I've been reading up on the amount of bounce a wedge has and what it means to the golfer. I've always used my 60º out of the bunkers, my 56º from the fringe or close to the green and a 52º from up to 100yards out, i never took the bounce of the club into consideration.

In basic terms (my terms ) the bounce number on your wedge refers to the angle on the sole of the club which in turn effects the leading edge. 1º of bounce = leading edge low to the ground and a flat sole, 12º of bounce = leading edge slightly off the ground and a rounded sole (measured with shaft at vertical not address). The higher the number of bounce the less the club will dig into the ground or the better the sole will glide through loose materials. Example: A 75 yard shot from a fairway lie with a 56º that has 6º of bounce will more than likely produce a well hit shot and a good divot, now try the same shot with a 56º that has 12º of bounce, the result will most likely be a thinned shot and no divot. The reason? the leading edge of the 6º bounce club was lower and able to dig into the ground, resulting in the ball hitting the center of the face whereas the 12º bounce club has a higher leading edge which stops it digging into the ground and therefor slides (bounces) over the turf and the ball makes contact with the lower part of the face.
Now take the same to clubs to a bunker which has soft sand, the 6º bounce will dig into the sand and decelerated the club face causing a nice chunk and another shot from the same bunker, but the 12º bounce wedge will enter the sand and slide over it without digging too deep resulting in a good contact on the ball.
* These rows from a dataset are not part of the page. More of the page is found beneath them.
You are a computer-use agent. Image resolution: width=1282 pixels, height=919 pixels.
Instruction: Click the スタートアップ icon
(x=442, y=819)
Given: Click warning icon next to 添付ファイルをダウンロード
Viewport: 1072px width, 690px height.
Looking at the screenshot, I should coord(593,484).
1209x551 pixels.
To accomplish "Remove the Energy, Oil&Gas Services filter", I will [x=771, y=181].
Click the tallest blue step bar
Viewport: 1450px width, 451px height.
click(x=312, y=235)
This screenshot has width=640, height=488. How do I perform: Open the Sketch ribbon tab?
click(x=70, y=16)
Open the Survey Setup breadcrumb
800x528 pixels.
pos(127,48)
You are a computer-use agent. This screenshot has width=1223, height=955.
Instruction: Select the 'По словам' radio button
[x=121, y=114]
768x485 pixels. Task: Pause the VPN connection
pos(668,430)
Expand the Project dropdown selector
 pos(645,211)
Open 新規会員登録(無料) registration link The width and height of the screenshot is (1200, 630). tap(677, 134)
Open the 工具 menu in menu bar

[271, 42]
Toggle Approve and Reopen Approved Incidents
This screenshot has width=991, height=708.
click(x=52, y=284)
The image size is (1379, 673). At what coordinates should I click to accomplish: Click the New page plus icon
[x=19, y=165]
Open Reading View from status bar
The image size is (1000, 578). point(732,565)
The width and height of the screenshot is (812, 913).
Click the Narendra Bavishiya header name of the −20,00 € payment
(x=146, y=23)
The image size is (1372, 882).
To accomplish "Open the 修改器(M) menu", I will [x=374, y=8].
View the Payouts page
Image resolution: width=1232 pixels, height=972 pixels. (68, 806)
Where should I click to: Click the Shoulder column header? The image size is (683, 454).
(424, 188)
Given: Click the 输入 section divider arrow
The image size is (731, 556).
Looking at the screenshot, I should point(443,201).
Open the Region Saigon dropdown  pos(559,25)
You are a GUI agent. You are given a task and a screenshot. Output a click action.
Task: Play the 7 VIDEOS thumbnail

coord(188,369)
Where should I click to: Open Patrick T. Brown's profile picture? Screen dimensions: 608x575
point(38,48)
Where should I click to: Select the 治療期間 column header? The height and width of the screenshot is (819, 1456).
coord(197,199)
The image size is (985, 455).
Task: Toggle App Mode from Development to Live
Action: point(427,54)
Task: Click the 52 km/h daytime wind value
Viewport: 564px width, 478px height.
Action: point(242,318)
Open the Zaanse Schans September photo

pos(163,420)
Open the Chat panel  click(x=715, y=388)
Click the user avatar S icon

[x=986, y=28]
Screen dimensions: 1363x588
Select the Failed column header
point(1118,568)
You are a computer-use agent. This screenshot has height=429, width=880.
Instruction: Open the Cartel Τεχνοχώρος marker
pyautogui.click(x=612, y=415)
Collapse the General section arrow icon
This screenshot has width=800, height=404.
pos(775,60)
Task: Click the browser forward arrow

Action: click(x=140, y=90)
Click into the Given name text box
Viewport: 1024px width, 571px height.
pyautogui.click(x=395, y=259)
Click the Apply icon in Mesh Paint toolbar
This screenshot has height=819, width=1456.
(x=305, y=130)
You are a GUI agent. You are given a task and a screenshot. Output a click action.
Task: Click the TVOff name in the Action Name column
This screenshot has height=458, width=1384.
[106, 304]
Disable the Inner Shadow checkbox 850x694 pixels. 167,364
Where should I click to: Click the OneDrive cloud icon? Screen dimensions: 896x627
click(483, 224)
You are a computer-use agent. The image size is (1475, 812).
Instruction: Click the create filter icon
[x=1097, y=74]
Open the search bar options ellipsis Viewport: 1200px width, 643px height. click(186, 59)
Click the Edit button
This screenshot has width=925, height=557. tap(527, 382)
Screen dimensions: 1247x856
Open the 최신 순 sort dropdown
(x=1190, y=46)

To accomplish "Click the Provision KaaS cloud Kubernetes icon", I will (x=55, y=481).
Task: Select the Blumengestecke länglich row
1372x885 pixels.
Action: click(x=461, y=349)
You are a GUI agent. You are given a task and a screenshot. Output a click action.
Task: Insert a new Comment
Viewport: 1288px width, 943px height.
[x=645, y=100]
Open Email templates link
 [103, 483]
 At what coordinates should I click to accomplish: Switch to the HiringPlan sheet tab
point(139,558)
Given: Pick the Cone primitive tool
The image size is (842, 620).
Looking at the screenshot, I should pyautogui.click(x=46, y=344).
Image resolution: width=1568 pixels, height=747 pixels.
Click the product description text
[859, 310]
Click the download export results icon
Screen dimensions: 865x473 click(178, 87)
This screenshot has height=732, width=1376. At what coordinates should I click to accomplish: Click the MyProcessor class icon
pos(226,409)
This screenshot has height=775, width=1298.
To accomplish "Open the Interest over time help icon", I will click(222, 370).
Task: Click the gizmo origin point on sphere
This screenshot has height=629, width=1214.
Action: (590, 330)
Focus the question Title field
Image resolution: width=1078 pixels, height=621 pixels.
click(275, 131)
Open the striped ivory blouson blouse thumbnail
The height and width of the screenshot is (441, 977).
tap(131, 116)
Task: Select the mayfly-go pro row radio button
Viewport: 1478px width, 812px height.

Understanding what the amount bounce means can really help you decide on which club to use for a particular shot and also help you when purchasing your next set of wedges, if your local course has tight fairways, light rough and heavy sand in the bunkers then go with a lower bounce on your wedges and obviously the opposite for dense rough and fluffy bunkers. My course has tight fairways, light rough and fluffy sand in the bunkers, so i use a 52º gap wedge with 6º of bounce and a 58º lob wedge with 8º of bounce for the fairways, fringe and light rough and a 56º with 12º of bounce for the bunkers. I've only known about the effect of bounce for 2 weeks but already i've saved myself a lot of shots and a whole lot of embarrassment not thinning my shots over the green.

Chief.


----------



## Gibby (Sep 9, 2007)

I've never even thought of seeing how much bounce any of my wedges have or how much I need...


----------